How to choose buffer size?

Discussion in 'C Programming' started by sandeep, Jun 5, 2010.

  1. sandeep

    sandeep Guest

    In this program I'm writing I want to pre-allocate space for a
    indeterminate (but potentially large) number of instances of a
    given structure. And if this amount of memory proves insufficient,
    I'll add another large chunk with realloc. Etc.

    So somewhere in my code I'll have an initial pre-allocation that
    looks like

    size_t _siz = INITIAL_SIZE;
    foo* foos;
    int next_slot = 0;

    foos = (foo *)malloc(_siz);
    /* error check */

    /* ... */

    while (size <= next_slot * sizeof foo) {
    size *= 2;
    foos = (foo *)realloc(foos, size);
    /* error check */
    }

    /* ... */

    Is there a way to choose a good value for INITIAL_SIZE? Should I
    just pick a number out of a hat? 101? 1001? 5091? Or should I
    pick a "nice power of 2" out of a hat, like 1024 or 4096? Or is
    there a better way?
     
    sandeep, Jun 5, 2010
    #1
    1. Advertising

  2. sandeep

    Seebs Guest

    On 2010-06-05, Richard Heathfield <> wrote:
    > It's best to avoid identifiers that use leading underscores. There is a
    > rule against it. Although it's not an all-embracing rule, in practice it
    > turns out to be easiest to pretend that it /is/ all-embracing.

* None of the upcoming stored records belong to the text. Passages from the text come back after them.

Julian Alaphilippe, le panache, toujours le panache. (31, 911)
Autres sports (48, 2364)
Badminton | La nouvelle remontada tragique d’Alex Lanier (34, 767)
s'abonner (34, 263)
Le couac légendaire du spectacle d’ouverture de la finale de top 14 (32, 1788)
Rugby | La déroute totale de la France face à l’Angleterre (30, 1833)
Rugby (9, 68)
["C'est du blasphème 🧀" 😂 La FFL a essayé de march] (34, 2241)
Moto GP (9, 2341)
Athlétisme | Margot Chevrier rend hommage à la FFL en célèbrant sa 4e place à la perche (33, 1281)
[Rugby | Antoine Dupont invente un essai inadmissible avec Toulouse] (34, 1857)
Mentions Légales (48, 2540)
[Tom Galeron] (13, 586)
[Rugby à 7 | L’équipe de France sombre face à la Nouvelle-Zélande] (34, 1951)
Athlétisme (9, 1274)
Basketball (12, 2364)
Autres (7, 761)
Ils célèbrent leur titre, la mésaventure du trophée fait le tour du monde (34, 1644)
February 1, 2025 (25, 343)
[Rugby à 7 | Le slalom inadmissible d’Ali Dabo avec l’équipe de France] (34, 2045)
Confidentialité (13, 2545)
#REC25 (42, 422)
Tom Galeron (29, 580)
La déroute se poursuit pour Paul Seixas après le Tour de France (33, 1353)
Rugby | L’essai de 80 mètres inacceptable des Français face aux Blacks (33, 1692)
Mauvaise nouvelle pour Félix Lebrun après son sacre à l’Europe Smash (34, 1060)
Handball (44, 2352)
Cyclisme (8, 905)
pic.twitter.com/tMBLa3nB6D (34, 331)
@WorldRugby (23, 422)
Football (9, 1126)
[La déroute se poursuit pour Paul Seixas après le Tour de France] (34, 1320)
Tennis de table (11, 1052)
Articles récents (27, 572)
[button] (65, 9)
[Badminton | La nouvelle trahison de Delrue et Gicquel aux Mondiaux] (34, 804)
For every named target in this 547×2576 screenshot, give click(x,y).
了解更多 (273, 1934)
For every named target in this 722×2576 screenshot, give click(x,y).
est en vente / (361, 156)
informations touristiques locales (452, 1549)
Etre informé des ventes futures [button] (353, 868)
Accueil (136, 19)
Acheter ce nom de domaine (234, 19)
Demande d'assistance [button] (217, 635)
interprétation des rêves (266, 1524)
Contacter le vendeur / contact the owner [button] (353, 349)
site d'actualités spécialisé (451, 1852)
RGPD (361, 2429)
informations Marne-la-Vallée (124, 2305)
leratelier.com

    Strong agreement here. There is simply no POINT in using such identifiers,
    and if you never use one, you can be TOTALLY confident that you will not
    mistakenly trip the rule.

    Now if only the str*, is*, to*, and E* rules were as easy to remember.

    > Depends on your data. One way is to pick a value that will be big enough
    > to cover, say, 25% of your typical average requirement. That way, most
    > of the time you'll probably only have to realloc once or twice, and
    > you're unlikely ever to be wasting too much unrequired memory.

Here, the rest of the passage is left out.